AIM OF THE EXERCISE >> Search the records for the word "button" and copy every line in which it occurs.

INFORMATION SHOWN >>
▬▬▬▬▬▬

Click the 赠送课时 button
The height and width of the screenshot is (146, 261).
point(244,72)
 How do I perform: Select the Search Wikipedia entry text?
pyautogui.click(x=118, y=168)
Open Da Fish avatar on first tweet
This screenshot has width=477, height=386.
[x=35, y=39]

▬▬▬▬▬▬

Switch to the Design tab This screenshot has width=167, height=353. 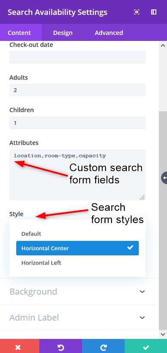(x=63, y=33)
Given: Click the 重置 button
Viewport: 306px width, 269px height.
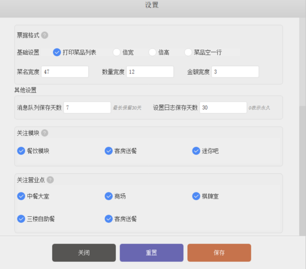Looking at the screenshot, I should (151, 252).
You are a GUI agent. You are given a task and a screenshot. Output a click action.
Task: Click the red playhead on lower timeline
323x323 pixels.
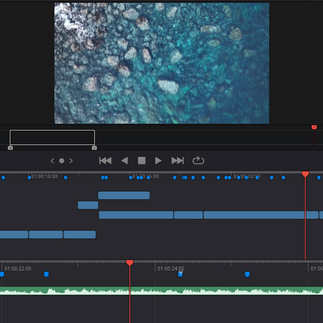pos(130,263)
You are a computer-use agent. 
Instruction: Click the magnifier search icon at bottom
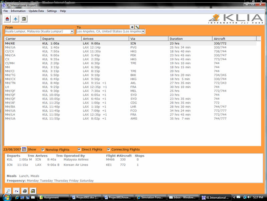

▬▬▬▬▬▬

EXERCISE RESPONSE >>
Click the 赠送课时 button
Given: Click the 重置 button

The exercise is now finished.